Aveva un contratto con il Real Zaragoza fino al 2003. La sua clausola rescissoria era di settantadue miliardi. Il Parma versò cinquantacinque miliardi agli spagnoli e fece firmare a Savo Milosevic un contratto di sette miliardi netti a stagione, per sei anni. Un affarone, no? Lo chiamavano “il Van Basten il serbo”: dell’olandese aveva le gambe da fenicottero e una certa linda arroganza nel porsi, arroganza non sostenuta dalla classe, però.

Fisico pesante, quando si girava in area pareva di sentirlo cigolare: segnava gol rabbiosi, come se dovesse sempre dimostrare qualcosa a qualcuno. Savo Milosevic  arrivò in Italia e disse: “Posso fare più di venti gol a campionato”. Non li fece. Mugugnò molto, passò svariate domeniche infagottato in panchina, non convinse mai.
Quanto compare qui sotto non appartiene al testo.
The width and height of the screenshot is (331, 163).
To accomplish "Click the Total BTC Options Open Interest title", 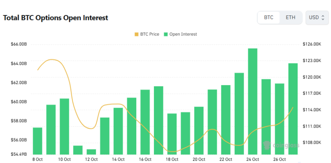I will [55, 18].
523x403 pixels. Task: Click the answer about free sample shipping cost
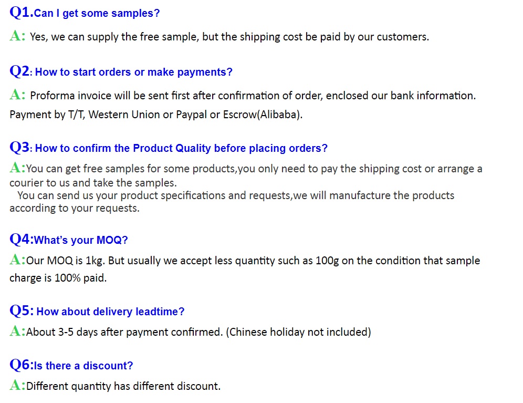229,37
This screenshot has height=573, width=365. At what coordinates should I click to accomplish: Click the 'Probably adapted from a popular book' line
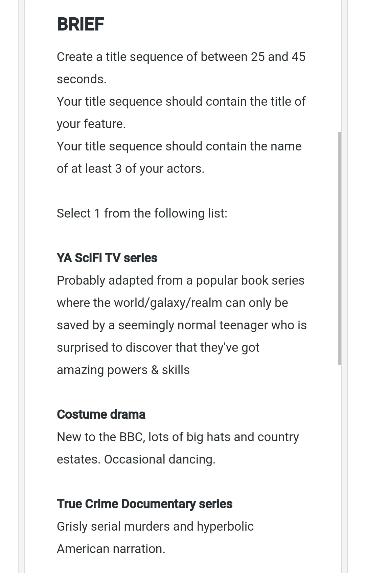point(181,280)
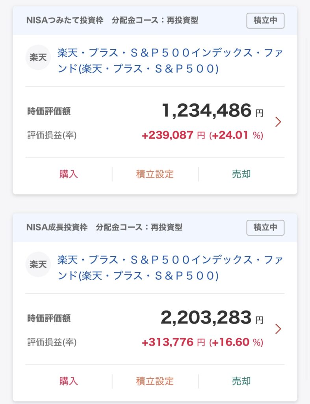Open the fund name link in 成長投資枠 card
The height and width of the screenshot is (404, 310).
pos(170,267)
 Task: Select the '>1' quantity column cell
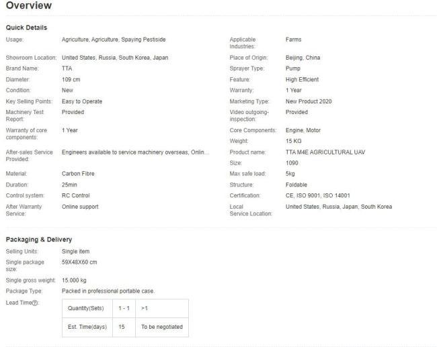(145, 309)
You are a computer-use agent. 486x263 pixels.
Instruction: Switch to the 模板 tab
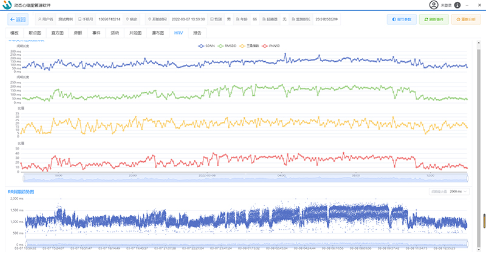point(15,33)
L’azione più degna di essere ricordata la fece un pomeriggio di ottobre quando prese un aereo e partì per Belgrado. Doveva fare una cosa. E doveva farla subito. “Non posso più restare a guardare”, disse. Arrivò a Belgrado, incontrò alcuni amici, parlò come parlano i sopravvissuti, che quando si guardano negli occhi, dentro ci vedono tutte le storie che sono passate di lì, e quelle storie, per lui, serbo nato a Bijeljina e vissuto da sempre in Bosnia, erano immagini ben precise, che facevano male. Così si mise addosso una maglietta, e disegnato sulla maglietta c’era un pugno, il simbolo dell’opposizione al regime di Slobo Milosevic. E poi giocò una partita di calcetto, in piazza, a Belgrado. Era un modo come un altro di dire: basta alla guerra.

Se ne andò dall’Italia nel gennaio del 2002, tornò in Spagna, nel Real Zaragoza. La guerra in Jugoslavia stava finendo, un po’ alla volta.

 

 

 

Savo Milosevic.

NATO IL: 2 Settembre 1973, Bijeljina (Jugoslavia).

RUOLO: Attaccante.

CARRIERA

 1992-1995 Partizan Belgrado.

1995-1998 Aston Villa.

1998-2000 Real Zaragoza.

2000-2002 Parma.

2002 Real Zaragoza.

2002-2003 Espanyol.

2003-2004 Celta Vigo.

2004-2007 Osasuna.

2008 Rubin Kazan.

PALMARES CLUB

Partizan Belgrado.

2 Campionato serbo: 1992-1993, 1993-1994.

2 Coppa di Jugoslavia: 1993, 1994.

Aston Villa.

1 Coppa di Lega inglese:  1996.

Rubin Kazan

1 Campionato russo:  2008.

NAZIONALE

1994-2003 Jugoslavia  72 Presenze, 32 Gol.

2003-2006 Serbia e Montenegro  29 Presenze, 3 Gol.

2008 Serbia 1 Presenza, 2 Gol.

 

TRATTO da “Bidoni – L’incubo” di Furio Zara, Kowalski editore, Milano.